Теперь вдруг оказалось, что им, постаревшим, стало выгодно "продавать" Василия хозяевам, особенно одиноким женщинам в небольших населённых пунктах, или в дачных посёлках вблизи больших городов. Из неожиданно добытых денег ему купили новый свитер. Он был даже красивее Розиного, но тот грел душу… Новых ботинок и туфлей у него было аж три пары, новый костюм, несколько рубашек и несколько пар белья. Пришлось для этих пожитков купить хороший чемодан. Экипировался для торгов. И на дачах предпочитали на работы брать его, бича (бывшего интеллигентного человека), чем бомжей, которые и спереть что-нибудь.

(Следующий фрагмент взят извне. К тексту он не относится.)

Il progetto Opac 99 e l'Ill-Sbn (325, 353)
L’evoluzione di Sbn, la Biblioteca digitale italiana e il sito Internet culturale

Его дружки при посторонних обращались к нему только по званию: "капитан". А в его отсутствие, пользуясь любым случаем, когда дачники или владельцы частных домов спрашивали, что это Василий так неплохо одет? - отвечали: да он интеллигентный человек - капитаном на корабле был! Или: да он не простой человек - Капитан! И если возникала необходимость пояснить, почему он бомжует, тут же выдавалась легенда о том, что у Василия это временные трудности, что после аварии и несправедливого суда он выправляет документы и снова пойдёт работать на свой корабль. А то, что немного выпивает, так начнёшь пить после такой несправедливости. Как правило, это срабатывало. Они нигде дольше одного сезона не задерживались и во второй раз не появлялись. Разве что Средней Азии, но тем бир-бар, кто они, работали бы нормально. А в России Славка и Вовчик имели с этого прямую выгоду: им охотнее доверяли сложные работы – всё же капитан не стал бы водиться с ненадёжными людьми.

Но чаще всего Славка и Вовчик отправляли за расспросами к самому Василию, так выглядело солиднее, и тот важничал, но особо не распространялся: да, капитан он. Да, есть сложности. Немногословности верили больше.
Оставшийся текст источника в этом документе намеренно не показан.